Home > Not My Kind of Hero(7)

Not My Kind of Hero(7)
Author: Pippa Grant

Junie eyes me. No doubt she knows where my brain went.

All of it.

I catch myself before I sigh too.

I can still see the little girl who used to climb in my lap and ask me to help her with glitter crafts and tell her bedtime stories in this sullen teenager who’s furious with me for uprooting her whole life.

And despite what she might think, I’m not doing this to make her miserable.

I’m doing it because we both need a fresh start.

It’s not just the awkward situation with my mom. Or the way so many of my friends abandoned me because of what she did. Or how the rest of them took Dean’s side.

And I even think Junie could’ve weathered the drama with the few loyal besties she had left in her old high school.

Probably.

Maybe.

Last year was super rough on her, and those loyal-friend numbers dwindled hardcore by June, which I should’ve realized so much sooner than I did.

But when Dean told me he didn’t care if I took Junie and moved her a twelve-hour car ride away from home, it was the final slap in the face in our divorce and the final confirmation that we needed to leave Cedar Rapids.

I don’t want you, and I don’t want her either.

I watched my own father walk away when I was eleven.
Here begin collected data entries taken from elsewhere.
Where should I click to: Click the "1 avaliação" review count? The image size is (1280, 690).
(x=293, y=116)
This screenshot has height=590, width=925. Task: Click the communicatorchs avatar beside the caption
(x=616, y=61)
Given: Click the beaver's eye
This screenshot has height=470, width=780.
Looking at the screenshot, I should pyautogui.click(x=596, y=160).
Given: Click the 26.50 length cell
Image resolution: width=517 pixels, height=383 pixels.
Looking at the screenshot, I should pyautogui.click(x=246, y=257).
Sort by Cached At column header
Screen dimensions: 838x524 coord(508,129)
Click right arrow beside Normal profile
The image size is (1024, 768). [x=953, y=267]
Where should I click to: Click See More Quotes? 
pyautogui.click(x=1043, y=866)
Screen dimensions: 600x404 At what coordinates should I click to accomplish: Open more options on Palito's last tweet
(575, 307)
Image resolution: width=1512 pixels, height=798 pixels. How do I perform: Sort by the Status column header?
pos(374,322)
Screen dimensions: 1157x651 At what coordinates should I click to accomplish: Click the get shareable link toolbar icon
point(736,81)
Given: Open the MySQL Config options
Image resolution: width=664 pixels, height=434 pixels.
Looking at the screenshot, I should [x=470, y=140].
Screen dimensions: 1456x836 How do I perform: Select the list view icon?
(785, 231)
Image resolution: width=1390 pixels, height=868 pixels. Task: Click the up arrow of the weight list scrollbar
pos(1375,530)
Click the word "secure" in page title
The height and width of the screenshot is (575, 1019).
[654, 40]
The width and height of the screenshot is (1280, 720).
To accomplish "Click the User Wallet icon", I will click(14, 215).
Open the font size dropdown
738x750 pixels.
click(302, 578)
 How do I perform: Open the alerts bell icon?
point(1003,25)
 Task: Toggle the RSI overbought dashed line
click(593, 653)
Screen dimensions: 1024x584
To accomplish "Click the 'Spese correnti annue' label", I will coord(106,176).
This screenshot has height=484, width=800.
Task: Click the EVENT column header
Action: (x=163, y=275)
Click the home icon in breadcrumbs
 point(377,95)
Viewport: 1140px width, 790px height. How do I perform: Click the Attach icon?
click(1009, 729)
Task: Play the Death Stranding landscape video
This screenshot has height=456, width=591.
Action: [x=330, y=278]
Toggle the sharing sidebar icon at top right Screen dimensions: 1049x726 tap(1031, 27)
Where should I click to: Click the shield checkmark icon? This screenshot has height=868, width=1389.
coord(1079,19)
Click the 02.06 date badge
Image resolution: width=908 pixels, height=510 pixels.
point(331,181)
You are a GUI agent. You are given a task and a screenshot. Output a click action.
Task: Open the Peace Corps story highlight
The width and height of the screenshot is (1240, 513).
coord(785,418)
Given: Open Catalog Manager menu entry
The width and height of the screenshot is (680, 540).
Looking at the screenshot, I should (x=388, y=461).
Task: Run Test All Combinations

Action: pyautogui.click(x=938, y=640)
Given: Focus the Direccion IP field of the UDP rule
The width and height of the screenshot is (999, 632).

And he never came back.

He still sent child support. Sometimes. So we know nothing bad happened to him.

He just didn’t want us anymore.

Leaving Mom, I get. She had her issues.

But me?

I needed my dad, and he just left.

I couldn’t bear the thought of putting Junie through the pain of finding out her father doesn’t love her, too, on top of everything else. Far better to let her think that I’m having a midlife crisis and set her up for success here with new friends, who hopefully won’t care what her grandmother did or feel obligated to take sides like their parents did, than to let her think I’m all she has left in this world. Especially when I haven’t been there for her the way I should’ve the past few years.

I want her to know she’s strong enough to do hard things. But you have to do the hard things before you know you’re strong enough.

Sucks, doesn’t it?

But that’s a problem for the coming weeks.

Right now, we have a cow to bury.

The three of us stop at the edge of the tablecloth tarp covering the cow, right next to the giant hole where Flint and I will be dumping the carcass as soon as Junie goes back to the house.

“Are we supposed to sing or something?” she asks. “I haven’t been to that many funerals. Or, like, any.”

Flint makes a noise.

I know what that one is. It’s judgment.

Probably about missing Tony’s funeral.

I’d told the local reverend I was coming. The attorney who handled Uncle Tony’s estate. Probably Flint, too—I think I knew he was a tenant at the ranch at the time, and we’d been emailing.

But I hadn’t seen what was coming, and I still have my own regrets about not being here for the funeral.

Those regrets are none of anyone’s business.

So I ignore the jab, and I start singing.

I don’t know why “Free Fallin’” is the first song that comes to mind, but it is. And everywhere Tom Petty would’ve said girl, I substitute cow.

And I improvise what the good cow loves, getting through cheeses and her barley, too, before Junie claps a hand over my mouth.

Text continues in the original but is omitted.